Colorectal cancer is one of the deadliest cancers, and the discovery of new diagnostic biomarkers and therapeutic targets is vital. Interleukin-36α (IL-36α) is a proinflammatory factor that can initiate the inflammatory response and promote the systemic T helper-1 (Th1) immune response. In this study, we investigated the immunological role of IL-36α in CRC. We found that IL-36α was downregulated in human CRC tissues. Patients with high IL-36α levels showed better survival and low IL-36α expression was significantly associated with greater tumor distal metastasis and TNM stage. We constructed two cell lines overexpressing IL-36α (CT26-IL-36α and HT29-IL-36α cells). In vitro assays revealed that IL-36α overexpression reduced the proliferation, migration, and invasion of CT26-IL-36α, and HT29-IL-36α cells. Using CT26-vector and CT26-IL-36α tumor xenograft and lung metastasis models, we found that IL-36α overexpression elicited a significant antitumor effect and inhibited lung metastasis in vivo. These inhibitory effects were associated with an increase in the number of CD3+CD8+ T lymphocytes within the tumor tissue as well as increased cytokine production in CD8+ T lymphocytes present in the tumor, spleen, and draining lymph nodes. Furthermore, we revealed that CT26-IL-36α cells enhanced the secretion of CXCL10 and CXCL11 from chemotactic CD8+ T lymphocytes, as compared with CT26-vector cells. Taken together, these results suggest that IL-36α is a promising therapeutic agent for targeting CRC by promoting the activation, proliferation, and tumor infiltration of T lymphocytes.

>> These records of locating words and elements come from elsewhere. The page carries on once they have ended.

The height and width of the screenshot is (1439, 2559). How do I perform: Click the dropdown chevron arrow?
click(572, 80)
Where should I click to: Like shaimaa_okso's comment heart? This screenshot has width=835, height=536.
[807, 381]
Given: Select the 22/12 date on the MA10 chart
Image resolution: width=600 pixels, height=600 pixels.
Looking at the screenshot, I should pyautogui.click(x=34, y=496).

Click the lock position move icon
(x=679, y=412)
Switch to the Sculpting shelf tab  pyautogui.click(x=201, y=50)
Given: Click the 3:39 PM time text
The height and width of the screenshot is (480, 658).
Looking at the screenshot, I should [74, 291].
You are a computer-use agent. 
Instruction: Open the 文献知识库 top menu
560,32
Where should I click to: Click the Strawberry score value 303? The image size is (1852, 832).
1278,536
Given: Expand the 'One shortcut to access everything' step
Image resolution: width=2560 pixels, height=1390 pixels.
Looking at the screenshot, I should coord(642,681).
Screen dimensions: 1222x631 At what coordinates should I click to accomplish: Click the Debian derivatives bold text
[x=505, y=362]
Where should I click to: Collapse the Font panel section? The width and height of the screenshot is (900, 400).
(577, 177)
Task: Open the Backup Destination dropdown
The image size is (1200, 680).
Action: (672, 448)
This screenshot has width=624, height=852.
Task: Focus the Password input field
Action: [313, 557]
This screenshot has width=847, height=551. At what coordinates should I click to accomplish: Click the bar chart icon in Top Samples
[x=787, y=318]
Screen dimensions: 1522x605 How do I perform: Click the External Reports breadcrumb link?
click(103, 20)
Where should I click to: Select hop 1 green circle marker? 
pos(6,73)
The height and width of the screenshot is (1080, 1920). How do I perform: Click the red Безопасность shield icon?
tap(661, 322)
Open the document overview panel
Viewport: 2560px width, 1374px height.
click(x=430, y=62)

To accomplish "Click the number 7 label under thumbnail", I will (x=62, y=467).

Colorectal cancer (CRC) is the world’s third most deadly disease, it is very urgent to discover new diagnostic biomarker and therapeutic targets. Interleukin-36α (IL-36α) is a proinflammatory factor, which can initiate the inflammatory response and especially raise the overall systemic Th1 immune response. In the present study, we clarified the new role of IL-36α in colorectal cancer. we observed that IL-36α is down-regulated in human colorectal cancer tissues and colorectal cancer patients with high IL-36α expression had a better prognosis. Then, we constructed IL-36α overexpressing cell lines CT26-IL-36α and HT29-IL-36α to verify the effect of IL-36α on tumor cells. Results showed that IL-36α over-expression could directly inhibit the proliferation, the migration and invasion of tumor cells. We then established CT26 and CT26-IL-36α tumor xenograft model and lung metastasis model to determine the effect of IL-36α in vivo. Results showed that IL-36α overexpression could significantly inhibit the growth and lung metastasis of tumors, and enhance the infiltration and cytokine secretion of CD8+ T lymphocyte cells. Then, we found that CT26-IL-36α secrete more CXCL10 and CXCL11 to enhance the infiltration of CD8+ T lymphocyte than that of CT26-vector cells. These results suggested that IL-36α could serve as a promising therapeutic target for colorectal cancer through directly inhibiting the ability of tumor cells and enhancing the infiltration and function of CD8+ T lymphocytes.